**TO BE DONE**
Quote, word for word, the part of the material that starts with the line containing "Click the employee" and ends with the line containing "Action: pyautogui.click(x=328, y=289)", both of those lines included.

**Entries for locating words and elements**
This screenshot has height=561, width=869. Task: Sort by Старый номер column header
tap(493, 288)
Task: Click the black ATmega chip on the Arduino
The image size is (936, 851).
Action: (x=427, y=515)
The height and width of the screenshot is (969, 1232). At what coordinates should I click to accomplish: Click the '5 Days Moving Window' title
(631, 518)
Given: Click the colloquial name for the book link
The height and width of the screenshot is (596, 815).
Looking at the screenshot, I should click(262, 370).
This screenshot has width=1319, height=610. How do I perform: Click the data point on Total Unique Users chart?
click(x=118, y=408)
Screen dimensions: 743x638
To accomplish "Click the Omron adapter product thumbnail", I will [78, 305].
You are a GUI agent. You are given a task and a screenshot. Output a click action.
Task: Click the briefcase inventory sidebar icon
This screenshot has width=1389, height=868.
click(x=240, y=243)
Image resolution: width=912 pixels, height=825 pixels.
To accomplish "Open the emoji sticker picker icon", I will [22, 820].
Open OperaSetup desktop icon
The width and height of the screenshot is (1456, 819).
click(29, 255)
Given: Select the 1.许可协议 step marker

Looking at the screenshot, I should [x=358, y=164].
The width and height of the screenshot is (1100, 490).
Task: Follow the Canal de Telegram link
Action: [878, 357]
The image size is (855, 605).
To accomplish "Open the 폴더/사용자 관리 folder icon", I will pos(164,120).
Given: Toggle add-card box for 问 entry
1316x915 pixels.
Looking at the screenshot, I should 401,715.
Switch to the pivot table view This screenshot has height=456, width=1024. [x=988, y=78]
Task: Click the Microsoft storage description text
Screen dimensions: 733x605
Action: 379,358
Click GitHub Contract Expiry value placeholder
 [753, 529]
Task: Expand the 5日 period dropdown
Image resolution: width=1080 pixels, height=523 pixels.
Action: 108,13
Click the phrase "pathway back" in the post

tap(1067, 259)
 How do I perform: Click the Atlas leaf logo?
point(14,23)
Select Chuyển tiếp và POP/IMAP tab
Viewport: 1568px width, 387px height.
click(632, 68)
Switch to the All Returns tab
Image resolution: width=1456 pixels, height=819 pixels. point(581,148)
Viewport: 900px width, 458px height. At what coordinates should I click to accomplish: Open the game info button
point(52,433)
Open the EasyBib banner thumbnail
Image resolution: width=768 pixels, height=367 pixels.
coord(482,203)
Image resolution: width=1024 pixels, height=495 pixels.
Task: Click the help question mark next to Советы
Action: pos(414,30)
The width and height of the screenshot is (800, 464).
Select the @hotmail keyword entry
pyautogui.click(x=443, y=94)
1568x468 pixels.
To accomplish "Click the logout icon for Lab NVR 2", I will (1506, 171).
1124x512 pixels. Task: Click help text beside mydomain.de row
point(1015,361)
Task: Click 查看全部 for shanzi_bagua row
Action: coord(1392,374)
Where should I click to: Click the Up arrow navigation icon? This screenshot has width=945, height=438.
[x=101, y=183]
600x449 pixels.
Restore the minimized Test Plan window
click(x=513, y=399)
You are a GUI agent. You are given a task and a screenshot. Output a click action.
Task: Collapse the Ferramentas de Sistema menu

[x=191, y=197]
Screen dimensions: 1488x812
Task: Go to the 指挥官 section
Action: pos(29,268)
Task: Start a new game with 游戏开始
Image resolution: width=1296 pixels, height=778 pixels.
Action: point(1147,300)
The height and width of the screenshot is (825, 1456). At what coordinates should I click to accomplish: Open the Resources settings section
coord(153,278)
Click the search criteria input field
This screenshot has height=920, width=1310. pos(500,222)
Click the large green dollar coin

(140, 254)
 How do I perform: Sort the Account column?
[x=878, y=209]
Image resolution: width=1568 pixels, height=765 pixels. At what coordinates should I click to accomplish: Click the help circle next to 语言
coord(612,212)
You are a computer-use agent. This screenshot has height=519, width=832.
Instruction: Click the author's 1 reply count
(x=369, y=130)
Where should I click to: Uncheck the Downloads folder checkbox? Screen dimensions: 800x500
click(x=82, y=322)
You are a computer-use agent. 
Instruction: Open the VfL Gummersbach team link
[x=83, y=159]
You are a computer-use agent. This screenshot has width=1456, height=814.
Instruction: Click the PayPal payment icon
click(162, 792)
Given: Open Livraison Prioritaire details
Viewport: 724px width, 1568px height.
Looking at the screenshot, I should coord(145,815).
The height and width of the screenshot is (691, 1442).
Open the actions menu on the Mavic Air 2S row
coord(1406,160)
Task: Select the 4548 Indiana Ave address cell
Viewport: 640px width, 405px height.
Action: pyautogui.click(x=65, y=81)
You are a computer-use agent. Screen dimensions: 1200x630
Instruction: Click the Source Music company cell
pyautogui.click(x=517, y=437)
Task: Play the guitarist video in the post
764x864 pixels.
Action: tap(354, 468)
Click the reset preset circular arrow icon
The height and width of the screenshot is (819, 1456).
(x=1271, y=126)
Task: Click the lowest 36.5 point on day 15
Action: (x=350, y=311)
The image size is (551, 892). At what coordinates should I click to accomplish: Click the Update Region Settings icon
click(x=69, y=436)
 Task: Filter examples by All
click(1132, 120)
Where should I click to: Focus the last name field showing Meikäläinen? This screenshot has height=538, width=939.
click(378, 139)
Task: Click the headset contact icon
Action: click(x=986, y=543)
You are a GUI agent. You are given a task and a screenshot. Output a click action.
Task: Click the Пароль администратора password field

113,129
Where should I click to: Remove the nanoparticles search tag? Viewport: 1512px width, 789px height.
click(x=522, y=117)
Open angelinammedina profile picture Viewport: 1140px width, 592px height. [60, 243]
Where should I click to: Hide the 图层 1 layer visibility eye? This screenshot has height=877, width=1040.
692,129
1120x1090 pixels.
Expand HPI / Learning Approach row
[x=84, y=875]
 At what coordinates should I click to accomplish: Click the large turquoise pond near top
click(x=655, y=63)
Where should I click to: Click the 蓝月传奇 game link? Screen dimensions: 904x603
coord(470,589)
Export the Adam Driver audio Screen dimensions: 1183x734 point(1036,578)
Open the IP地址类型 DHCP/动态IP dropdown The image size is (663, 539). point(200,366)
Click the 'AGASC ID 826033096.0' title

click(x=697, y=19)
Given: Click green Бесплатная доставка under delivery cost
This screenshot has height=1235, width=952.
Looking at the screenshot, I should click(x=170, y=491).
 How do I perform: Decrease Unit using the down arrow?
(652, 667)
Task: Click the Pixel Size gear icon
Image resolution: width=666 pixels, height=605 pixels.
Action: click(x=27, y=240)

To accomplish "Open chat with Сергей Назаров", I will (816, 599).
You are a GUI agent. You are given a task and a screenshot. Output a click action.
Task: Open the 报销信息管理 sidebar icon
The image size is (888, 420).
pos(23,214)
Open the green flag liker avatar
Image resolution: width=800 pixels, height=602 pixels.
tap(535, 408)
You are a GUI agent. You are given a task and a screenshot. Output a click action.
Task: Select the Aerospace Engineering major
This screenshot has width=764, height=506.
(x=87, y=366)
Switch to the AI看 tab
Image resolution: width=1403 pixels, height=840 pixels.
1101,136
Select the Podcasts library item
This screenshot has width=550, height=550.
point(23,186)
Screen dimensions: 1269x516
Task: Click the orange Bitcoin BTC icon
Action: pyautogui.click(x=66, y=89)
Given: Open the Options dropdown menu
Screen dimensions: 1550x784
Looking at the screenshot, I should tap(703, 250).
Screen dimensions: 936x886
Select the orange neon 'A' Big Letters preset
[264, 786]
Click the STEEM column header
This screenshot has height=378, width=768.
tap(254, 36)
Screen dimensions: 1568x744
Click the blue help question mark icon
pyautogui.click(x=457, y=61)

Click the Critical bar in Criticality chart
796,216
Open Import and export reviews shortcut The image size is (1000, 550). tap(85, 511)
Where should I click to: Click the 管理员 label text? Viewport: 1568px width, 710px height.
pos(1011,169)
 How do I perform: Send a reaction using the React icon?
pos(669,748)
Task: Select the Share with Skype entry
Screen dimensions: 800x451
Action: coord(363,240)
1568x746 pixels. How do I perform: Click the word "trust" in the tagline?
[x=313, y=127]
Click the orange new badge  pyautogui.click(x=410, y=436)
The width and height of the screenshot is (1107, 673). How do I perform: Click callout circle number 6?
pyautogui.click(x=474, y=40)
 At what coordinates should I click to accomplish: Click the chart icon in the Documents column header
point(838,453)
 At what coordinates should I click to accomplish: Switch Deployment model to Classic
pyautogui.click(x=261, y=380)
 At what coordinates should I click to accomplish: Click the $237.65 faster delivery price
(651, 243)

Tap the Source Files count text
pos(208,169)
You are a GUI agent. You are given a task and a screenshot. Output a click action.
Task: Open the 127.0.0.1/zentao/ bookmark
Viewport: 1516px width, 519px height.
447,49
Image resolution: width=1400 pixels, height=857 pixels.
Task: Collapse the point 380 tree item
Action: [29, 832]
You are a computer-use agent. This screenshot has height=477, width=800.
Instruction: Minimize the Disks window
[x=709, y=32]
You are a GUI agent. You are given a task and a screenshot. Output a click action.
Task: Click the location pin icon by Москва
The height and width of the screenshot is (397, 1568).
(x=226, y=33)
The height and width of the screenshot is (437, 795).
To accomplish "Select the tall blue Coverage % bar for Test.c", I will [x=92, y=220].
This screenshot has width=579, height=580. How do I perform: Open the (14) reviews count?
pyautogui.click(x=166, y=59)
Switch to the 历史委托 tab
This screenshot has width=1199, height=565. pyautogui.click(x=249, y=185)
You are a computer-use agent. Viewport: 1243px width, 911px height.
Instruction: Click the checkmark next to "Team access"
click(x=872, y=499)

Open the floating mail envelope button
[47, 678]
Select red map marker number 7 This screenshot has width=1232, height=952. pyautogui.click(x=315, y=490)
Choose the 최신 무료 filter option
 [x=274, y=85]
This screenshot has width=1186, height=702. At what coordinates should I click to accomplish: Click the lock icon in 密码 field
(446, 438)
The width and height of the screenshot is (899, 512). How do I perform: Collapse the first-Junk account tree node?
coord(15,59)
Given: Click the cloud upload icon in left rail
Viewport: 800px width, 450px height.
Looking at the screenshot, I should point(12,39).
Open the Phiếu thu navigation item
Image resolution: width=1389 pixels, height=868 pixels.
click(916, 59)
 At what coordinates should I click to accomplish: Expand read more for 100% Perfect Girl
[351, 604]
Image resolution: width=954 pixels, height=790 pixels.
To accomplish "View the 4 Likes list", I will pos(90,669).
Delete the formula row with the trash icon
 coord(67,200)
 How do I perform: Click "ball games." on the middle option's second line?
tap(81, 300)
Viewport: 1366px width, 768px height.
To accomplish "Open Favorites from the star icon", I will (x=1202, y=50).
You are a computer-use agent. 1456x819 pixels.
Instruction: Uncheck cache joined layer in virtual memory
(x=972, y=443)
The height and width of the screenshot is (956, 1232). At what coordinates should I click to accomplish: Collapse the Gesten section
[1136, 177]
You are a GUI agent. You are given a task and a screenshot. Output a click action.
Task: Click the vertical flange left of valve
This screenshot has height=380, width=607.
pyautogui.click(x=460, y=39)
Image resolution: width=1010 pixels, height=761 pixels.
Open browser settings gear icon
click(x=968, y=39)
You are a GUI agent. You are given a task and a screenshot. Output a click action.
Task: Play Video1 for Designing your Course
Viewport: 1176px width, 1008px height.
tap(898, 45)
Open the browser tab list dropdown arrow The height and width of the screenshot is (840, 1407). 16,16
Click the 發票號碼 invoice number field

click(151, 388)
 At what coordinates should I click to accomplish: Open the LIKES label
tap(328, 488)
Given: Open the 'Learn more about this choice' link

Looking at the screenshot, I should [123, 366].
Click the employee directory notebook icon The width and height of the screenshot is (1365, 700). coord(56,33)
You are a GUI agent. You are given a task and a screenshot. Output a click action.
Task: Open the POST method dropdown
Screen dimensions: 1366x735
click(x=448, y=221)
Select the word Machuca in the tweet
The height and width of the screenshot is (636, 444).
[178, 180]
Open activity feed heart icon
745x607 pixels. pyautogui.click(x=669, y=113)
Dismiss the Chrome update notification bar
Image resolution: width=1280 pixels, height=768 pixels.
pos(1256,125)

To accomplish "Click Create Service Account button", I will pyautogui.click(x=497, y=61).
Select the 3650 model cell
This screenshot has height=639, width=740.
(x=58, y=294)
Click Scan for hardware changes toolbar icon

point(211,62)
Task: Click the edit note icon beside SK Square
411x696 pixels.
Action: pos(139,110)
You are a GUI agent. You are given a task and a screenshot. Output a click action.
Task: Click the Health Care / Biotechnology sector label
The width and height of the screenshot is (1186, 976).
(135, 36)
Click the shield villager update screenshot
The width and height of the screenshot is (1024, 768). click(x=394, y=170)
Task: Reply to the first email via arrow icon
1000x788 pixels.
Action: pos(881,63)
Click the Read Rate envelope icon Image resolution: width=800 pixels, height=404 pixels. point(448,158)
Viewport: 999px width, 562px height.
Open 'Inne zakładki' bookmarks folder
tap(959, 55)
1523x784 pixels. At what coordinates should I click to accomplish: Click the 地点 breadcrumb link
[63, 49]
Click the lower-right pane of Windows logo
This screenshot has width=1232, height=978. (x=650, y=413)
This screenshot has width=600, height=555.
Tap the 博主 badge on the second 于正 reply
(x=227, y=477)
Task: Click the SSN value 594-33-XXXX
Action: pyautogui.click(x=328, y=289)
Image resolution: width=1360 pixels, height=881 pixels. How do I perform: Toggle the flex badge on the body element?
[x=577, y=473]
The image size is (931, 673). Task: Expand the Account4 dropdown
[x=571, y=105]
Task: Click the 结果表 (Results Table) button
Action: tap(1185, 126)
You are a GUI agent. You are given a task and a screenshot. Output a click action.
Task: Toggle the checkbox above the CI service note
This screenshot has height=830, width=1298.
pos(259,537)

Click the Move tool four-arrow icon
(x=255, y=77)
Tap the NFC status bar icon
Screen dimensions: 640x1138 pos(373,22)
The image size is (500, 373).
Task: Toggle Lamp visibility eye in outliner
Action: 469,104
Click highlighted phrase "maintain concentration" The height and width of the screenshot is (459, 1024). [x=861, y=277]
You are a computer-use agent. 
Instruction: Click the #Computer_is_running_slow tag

**FINISHED ANSWER**
Click the employee directory notebook icon The width and height of the screenshot is (1365, 700). coord(56,33)
You are a GUI agent. You are given a task and a screenshot. Output a click action.
Task: Open the POST method dropdown
Screen dimensions: 1366x735
click(x=448, y=221)
Select the word Machuca in the tweet
The height and width of the screenshot is (636, 444).
[178, 180]
Open activity feed heart icon
745x607 pixels. pyautogui.click(x=669, y=113)
Dismiss the Chrome update notification bar
Image resolution: width=1280 pixels, height=768 pixels.
pos(1256,125)

To accomplish "Click Create Service Account button", I will pyautogui.click(x=497, y=61).
Select the 3650 model cell
This screenshot has height=639, width=740.
(x=58, y=294)
Click Scan for hardware changes toolbar icon

point(211,62)
Task: Click the edit note icon beside SK Square
411x696 pixels.
Action: pos(139,110)
You are a GUI agent. You are given a task and a screenshot. Output a click action.
Task: Click the Health Care / Biotechnology sector label
The width and height of the screenshot is (1186, 976).
(135, 36)
Click the shield villager update screenshot
The width and height of the screenshot is (1024, 768). click(x=394, y=170)
Task: Reply to the first email via arrow icon
1000x788 pixels.
Action: pos(881,63)
Click the Read Rate envelope icon Image resolution: width=800 pixels, height=404 pixels. point(448,158)
Viewport: 999px width, 562px height.
Open 'Inne zakładki' bookmarks folder
tap(959, 55)
1523x784 pixels. At what coordinates should I click to accomplish: Click the 地点 breadcrumb link
[63, 49]
Click the lower-right pane of Windows logo
This screenshot has width=1232, height=978. (x=650, y=413)
This screenshot has width=600, height=555.
Tap the 博主 badge on the second 于正 reply
(x=227, y=477)
Task: Click the SSN value 594-33-XXXX
Action: pyautogui.click(x=328, y=289)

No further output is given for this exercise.